I happened to know how to do this one since I am making one of this for my research. It is simply having a grid values X and Y then placing it into the equation for the Gaussian Distribution. Below is the code I have made.

• nx = 100; ny = 100; //defines the number of elements along x and y
• x = linspace(-1, 1, nx); //defines the range
• y = linspace (-1, 1, ny);
• [X, Y] = ndgrid(x,y); //creates two 2D arrays of x and y coordinates
• sigma = 0.4;
• r = 1/sqrt( 2 * %pi * sigma^2) * exp( -0.5 * ( X.^2 + Y.^2) / sigma^2); //Gaussian distribution
  
• imshow(r);
• imwrite(r, "C:\Users\MP\Documents\Dropbox\Files\186\A2 - Aperture.jpg");

I have done this activity last Friday, 17 June 2011. I am not that in a hurry. It's just that I have a vacant time that I have nothing else to do. I will rate myself with 5 for technical corrections since I can see that I have done no error for this activity. Another 5 for Presentation quality because I have placed the figures with their captions and also the codes I have made in creating those figures. And for the Initiative part, I have given myself 2 points because I have used the formula of the Gaussian distribution and the logic & in getting the square in the middle.

    Here I am, writing a blog for my class. I don't why I have to do this but I have to do this blog right now. I am done in duplicating the graph I have.
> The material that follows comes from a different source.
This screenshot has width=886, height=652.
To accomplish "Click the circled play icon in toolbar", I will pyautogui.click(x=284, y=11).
The image above is the one I have gotten from a thesis from 1970. The picture below is the graph I have attempted in duplicating the picture above.
   
    As you can see, the plot I have created with the red-colored line almost coincide with the graph that I have chosen. I have not duplicated the entire plot due to it's rotation that I have done with the help of James Christopher Pang and GIMP. :)
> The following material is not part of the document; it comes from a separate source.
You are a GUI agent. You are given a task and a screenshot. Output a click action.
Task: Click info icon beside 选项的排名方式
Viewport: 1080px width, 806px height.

    It was difficult to do the approximations using only the PAINT program. It has features that was not there in order to rotate the image because the plot is not straight and so the pixel of a straight vertical line varies. After rotating the graph, it looks like a good graph already and so I superimpose the rotated image and the plot that I have and poof, the lines almost coincide.
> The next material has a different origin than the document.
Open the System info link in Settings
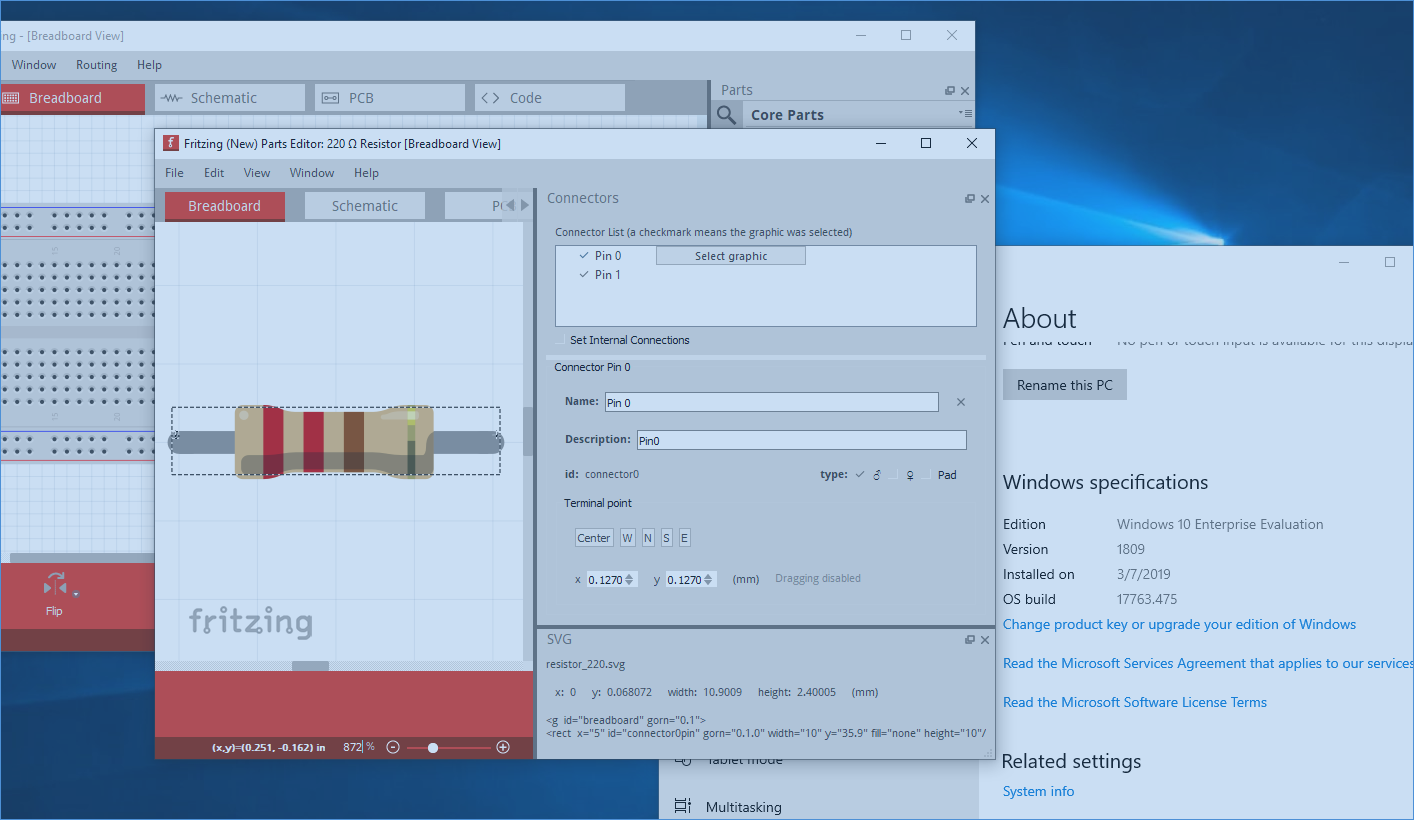The width and height of the screenshot is (1414, 820). click(1038, 791)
    I am happy with what I have done. I am sure I have done a good job in doing the activity. So I guess, I will rate myself with 4 for the Technical Corrections because the figure I have has still some corrections and it's not exactly the same, 4 for Quality of Presentation because it has few errors in the figure, 2 for the Initiatives because I have used another software in order to have a more accurate figure to duplicate.